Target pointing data
───

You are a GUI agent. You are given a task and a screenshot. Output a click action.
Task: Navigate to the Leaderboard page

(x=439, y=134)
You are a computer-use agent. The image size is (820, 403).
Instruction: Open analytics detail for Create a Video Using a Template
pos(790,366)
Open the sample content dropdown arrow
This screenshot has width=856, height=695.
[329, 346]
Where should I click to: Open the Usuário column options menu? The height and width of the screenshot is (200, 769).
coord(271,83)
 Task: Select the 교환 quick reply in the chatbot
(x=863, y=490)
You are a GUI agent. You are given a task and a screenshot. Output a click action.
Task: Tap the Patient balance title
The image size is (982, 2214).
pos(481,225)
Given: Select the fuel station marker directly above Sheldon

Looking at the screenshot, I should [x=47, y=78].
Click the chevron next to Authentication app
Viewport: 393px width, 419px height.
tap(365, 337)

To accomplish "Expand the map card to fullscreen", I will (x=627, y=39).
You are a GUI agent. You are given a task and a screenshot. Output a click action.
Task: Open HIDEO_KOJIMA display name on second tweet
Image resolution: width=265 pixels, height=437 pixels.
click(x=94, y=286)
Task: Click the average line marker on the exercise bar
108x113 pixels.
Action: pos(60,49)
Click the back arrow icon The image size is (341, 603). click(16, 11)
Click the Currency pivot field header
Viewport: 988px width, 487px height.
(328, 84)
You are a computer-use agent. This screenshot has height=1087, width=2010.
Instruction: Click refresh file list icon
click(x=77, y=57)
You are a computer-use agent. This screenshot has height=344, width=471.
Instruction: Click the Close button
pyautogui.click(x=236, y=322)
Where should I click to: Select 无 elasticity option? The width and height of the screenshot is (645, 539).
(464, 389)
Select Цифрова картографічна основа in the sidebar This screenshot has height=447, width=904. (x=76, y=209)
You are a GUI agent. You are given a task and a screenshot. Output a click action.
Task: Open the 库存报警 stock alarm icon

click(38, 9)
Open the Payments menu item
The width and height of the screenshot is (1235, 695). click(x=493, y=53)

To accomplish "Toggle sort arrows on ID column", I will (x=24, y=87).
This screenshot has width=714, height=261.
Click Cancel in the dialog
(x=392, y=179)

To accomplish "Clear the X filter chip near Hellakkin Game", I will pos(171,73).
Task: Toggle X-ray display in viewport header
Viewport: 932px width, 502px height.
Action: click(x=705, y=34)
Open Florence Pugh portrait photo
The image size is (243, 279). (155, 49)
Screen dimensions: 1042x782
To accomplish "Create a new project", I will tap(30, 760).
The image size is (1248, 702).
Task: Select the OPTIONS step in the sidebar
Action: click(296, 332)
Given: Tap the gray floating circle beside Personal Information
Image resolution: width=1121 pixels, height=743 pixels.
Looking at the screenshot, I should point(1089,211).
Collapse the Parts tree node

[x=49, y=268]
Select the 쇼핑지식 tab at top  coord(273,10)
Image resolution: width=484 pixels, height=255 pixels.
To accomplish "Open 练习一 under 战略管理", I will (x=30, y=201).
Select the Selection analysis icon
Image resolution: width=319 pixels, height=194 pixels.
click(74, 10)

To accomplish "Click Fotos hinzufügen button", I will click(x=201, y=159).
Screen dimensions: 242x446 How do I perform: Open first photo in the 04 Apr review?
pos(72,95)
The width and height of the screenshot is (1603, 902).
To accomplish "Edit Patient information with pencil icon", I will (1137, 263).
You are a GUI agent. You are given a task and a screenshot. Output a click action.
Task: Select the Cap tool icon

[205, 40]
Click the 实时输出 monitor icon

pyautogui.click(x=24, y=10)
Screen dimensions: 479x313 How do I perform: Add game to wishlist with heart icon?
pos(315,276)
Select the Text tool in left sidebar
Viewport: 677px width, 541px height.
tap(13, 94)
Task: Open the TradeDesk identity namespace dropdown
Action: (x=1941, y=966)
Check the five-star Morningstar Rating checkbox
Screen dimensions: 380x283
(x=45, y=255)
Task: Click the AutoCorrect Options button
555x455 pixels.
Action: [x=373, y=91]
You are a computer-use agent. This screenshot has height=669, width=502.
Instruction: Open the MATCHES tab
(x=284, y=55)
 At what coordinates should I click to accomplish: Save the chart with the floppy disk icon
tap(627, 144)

───

To do
Copy out every one of the lines above, word for word.

Answer in full
You are a GUI agent. You are given a task and a screenshot. Output a click action.
Task: Navigate to the Leaderboard page

(x=439, y=134)
You are a computer-use agent. The image size is (820, 403).
Instruction: Open analytics detail for Create a Video Using a Template
pos(790,366)
Open the sample content dropdown arrow
This screenshot has width=856, height=695.
[329, 346]
Where should I click to: Open the Usuário column options menu? The height and width of the screenshot is (200, 769).
coord(271,83)
 Task: Select the 교환 quick reply in the chatbot
(x=863, y=490)
You are a GUI agent. You are given a task and a screenshot. Output a click action.
Task: Tap the Patient balance title
The image size is (982, 2214).
pos(481,225)
Given: Select the fuel station marker directly above Sheldon

Looking at the screenshot, I should [x=47, y=78].
Click the chevron next to Authentication app
Viewport: 393px width, 419px height.
tap(365, 337)

To accomplish "Expand the map card to fullscreen", I will (x=627, y=39).
You are a GUI agent. You are given a task and a screenshot. Output a click action.
Task: Open HIDEO_KOJIMA display name on second tweet
Image resolution: width=265 pixels, height=437 pixels.
click(x=94, y=286)
Task: Click the average line marker on the exercise bar
108x113 pixels.
Action: pos(60,49)
Click the back arrow icon The image size is (341, 603). click(16, 11)
Click the Currency pivot field header
Viewport: 988px width, 487px height.
(328, 84)
You are a computer-use agent. This screenshot has height=1087, width=2010.
Instruction: Click refresh file list icon
click(x=77, y=57)
You are a computer-use agent. This screenshot has height=344, width=471.
Instruction: Click the Close button
pyautogui.click(x=236, y=322)
Where should I click to: Select 无 elasticity option? The width and height of the screenshot is (645, 539).
(464, 389)
Select Цифрова картографічна основа in the sidebar This screenshot has height=447, width=904. (x=76, y=209)
You are a GUI agent. You are given a task and a screenshot. Output a click action.
Task: Open the 库存报警 stock alarm icon

click(38, 9)
Open the Payments menu item
The width and height of the screenshot is (1235, 695). click(x=493, y=53)

To accomplish "Toggle sort arrows on ID column", I will (x=24, y=87).
This screenshot has width=714, height=261.
Click Cancel in the dialog
(x=392, y=179)

To accomplish "Clear the X filter chip near Hellakkin Game", I will pos(171,73).
Task: Toggle X-ray display in viewport header
Viewport: 932px width, 502px height.
Action: click(x=705, y=34)
Open Florence Pugh portrait photo
The image size is (243, 279). (155, 49)
Screen dimensions: 1042x782
To accomplish "Create a new project", I will tap(30, 760).
The image size is (1248, 702).
Task: Select the OPTIONS step in the sidebar
Action: click(296, 332)
Given: Tap the gray floating circle beside Personal Information
Image resolution: width=1121 pixels, height=743 pixels.
Looking at the screenshot, I should point(1089,211).
Collapse the Parts tree node

[x=49, y=268]
Select the 쇼핑지식 tab at top  coord(273,10)
Image resolution: width=484 pixels, height=255 pixels.
To accomplish "Open 练习一 under 战略管理", I will (x=30, y=201).
Select the Selection analysis icon
Image resolution: width=319 pixels, height=194 pixels.
click(74, 10)

To accomplish "Click Fotos hinzufügen button", I will click(x=201, y=159).
Screen dimensions: 242x446 How do I perform: Open first photo in the 04 Apr review?
pos(72,95)
The width and height of the screenshot is (1603, 902).
To accomplish "Edit Patient information with pencil icon", I will (1137, 263).
You are a GUI agent. You are given a task and a screenshot. Output a click action.
Task: Select the Cap tool icon

[205, 40]
Click the 实时输出 monitor icon

pyautogui.click(x=24, y=10)
Screen dimensions: 479x313 How do I perform: Add game to wishlist with heart icon?
pos(315,276)
Select the Text tool in left sidebar
Viewport: 677px width, 541px height.
tap(13, 94)
Task: Open the TradeDesk identity namespace dropdown
Action: (x=1941, y=966)
Check the five-star Morningstar Rating checkbox
Screen dimensions: 380x283
(x=45, y=255)
Task: Click the AutoCorrect Options button
555x455 pixels.
Action: [x=373, y=91]
You are a computer-use agent. This screenshot has height=669, width=502.
Instruction: Open the MATCHES tab
(x=284, y=55)
 At what coordinates should I click to accomplish: Save the chart with the floppy disk icon
tap(627, 144)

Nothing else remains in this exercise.